当時、くも膜下出血後の脳血管攣縮に対するリハビリテーションの関わり方について、科学的に確立された因果関係や明確なエビデンスは、少なくとも私の知る限り存在しませんでした。これは複数の脳外科医の方に尋ねた上での感触でもあります。
私は経験的に、脳血管攣縮の時期には、👉 細かな運動の促通やダイナミックな活動を行うと、脳梗塞を起こすリスクが高まる可能性があると感じていました。これはあくまで、長年の臨床経験に基づくものでした。
そのため、私は当時、「患者さんが動かないことによるストレスをできるだけ軽減すること」を意識し、脳の活動性を過度に上げないよう注意していました。
ある患者さんのケースです。その患者さんは、他の病院で理学療法士をされている方のお母様で、私は上司の療法士とペアでリハビリを担当することになりました。
私は、そうしたリスク意識は誰しも持っているものと思っていましたし、上司も慎重に対応するだろうと信じていました。
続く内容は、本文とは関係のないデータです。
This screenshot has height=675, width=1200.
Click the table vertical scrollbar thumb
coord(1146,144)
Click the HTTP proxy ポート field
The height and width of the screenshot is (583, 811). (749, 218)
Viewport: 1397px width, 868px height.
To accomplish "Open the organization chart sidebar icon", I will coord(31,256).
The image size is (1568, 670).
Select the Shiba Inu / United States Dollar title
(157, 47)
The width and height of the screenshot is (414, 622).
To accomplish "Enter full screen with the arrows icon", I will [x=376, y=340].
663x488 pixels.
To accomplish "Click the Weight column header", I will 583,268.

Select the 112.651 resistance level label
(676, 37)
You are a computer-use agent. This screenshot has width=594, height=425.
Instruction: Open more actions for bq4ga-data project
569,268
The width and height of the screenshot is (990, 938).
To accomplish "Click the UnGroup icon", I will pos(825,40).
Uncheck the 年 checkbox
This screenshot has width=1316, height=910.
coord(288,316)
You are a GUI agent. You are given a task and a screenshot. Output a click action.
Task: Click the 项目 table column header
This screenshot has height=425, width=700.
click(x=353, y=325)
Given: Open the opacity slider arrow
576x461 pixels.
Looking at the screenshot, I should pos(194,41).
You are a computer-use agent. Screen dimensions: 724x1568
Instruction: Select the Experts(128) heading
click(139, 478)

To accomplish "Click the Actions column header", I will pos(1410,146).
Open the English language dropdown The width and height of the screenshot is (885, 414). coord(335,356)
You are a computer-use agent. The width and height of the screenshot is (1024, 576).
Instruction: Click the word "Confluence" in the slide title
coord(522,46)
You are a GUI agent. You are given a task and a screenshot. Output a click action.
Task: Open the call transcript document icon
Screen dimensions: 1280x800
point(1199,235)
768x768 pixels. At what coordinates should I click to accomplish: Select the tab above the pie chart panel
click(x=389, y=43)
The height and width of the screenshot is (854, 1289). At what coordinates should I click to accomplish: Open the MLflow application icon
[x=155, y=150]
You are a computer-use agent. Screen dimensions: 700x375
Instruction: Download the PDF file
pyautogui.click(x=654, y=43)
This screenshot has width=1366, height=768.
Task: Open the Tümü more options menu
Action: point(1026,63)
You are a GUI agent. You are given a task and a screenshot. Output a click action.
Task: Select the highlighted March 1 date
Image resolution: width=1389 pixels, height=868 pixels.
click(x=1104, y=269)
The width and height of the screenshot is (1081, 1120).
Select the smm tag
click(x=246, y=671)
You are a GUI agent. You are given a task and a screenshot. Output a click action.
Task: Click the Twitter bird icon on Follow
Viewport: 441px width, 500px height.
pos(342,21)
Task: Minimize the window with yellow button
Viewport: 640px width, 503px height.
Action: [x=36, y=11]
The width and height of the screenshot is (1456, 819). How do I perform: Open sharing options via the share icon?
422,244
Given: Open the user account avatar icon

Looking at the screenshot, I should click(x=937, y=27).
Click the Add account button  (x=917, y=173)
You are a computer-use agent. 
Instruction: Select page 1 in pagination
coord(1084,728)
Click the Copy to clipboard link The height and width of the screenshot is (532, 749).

ところが、脳血管攣縮が起きている最中、上司は細かな運動を積極的に促通し、「動きが出た」と報告してきました。
私は驚き、同時に「何も起きなければいいが……」と漠然とした不安を感じました。
そしてその夜、その患者さんは脳梗塞を発症されました。
もちろん、これが直接の因果であったかどうかは、今も私には分かりません。
ただ、その介入が引き金となった可能性を完全に否定することもできない──そう感じたのです。
最近、くも膜下出血に出現する広範性脱分局(CSD)に関する記事を読み、あのときの記憶がよみがえりました。
脳の興奮性が過剰になると、やはり血流の問題が起きうることが示唆されています。
運動促通は、麻痺を起こしている原因となる損傷部位周辺の脳神経細胞の活動を引き出そうとする試みです。
そのため、こうした介入がCSD(皮質拡延性抑制)のきっかけとなる可能性は、臨床的な経験からも、神経生理学的な観点からも十分に考えられるものだと私は感じています。
あの時の不安は、決して的外れではなかったのかもしれません。
件の上司はその後「リハビリテーションは無力だ」と言いました。
けれど、私は今でもこう思っています。無力だったのはリハビリテーションそのものではなく、急性期リハビリが患者の予後を良くするというエビデンスを無邪気に信じ、目の前の状況に合わせた慎重な判断ができなかった私たちの側だったのだ と。
私は今も自分の判断が正しかったのかどうか確信は持てません。
ただひとつ、強く思うのは
──科学には限界があり、その限界を常に意識しながら臨床に立つこと。
これこそが、変わらない真実なのではないかということです。